▶ **Material for this exercise**:
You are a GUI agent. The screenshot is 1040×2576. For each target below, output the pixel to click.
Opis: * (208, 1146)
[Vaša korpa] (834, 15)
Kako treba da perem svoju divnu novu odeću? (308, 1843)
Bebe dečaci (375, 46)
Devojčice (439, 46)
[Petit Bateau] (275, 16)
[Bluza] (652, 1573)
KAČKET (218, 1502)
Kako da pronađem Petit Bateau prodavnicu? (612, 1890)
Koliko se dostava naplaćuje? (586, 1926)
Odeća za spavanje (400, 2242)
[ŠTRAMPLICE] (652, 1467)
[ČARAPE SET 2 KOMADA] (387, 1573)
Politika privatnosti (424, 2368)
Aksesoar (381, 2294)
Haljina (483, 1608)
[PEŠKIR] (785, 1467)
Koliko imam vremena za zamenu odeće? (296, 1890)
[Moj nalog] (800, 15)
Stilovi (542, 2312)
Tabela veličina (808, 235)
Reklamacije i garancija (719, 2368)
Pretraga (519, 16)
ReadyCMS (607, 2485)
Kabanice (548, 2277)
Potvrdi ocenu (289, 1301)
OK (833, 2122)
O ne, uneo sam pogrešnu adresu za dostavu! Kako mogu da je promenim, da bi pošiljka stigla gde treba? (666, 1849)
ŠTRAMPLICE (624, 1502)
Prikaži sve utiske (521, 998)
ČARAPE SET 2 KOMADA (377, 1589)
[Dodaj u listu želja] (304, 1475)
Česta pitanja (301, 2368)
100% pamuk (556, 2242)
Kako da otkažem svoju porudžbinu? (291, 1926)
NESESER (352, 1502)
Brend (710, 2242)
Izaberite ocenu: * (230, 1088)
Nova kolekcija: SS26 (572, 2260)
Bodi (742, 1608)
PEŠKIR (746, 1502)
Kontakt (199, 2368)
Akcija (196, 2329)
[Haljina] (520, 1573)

▶ **What the exercise asks**: Among the entries above, how many lines hold the string "Koliko"? Give the number by itself.

▶ **Problem solution**: 2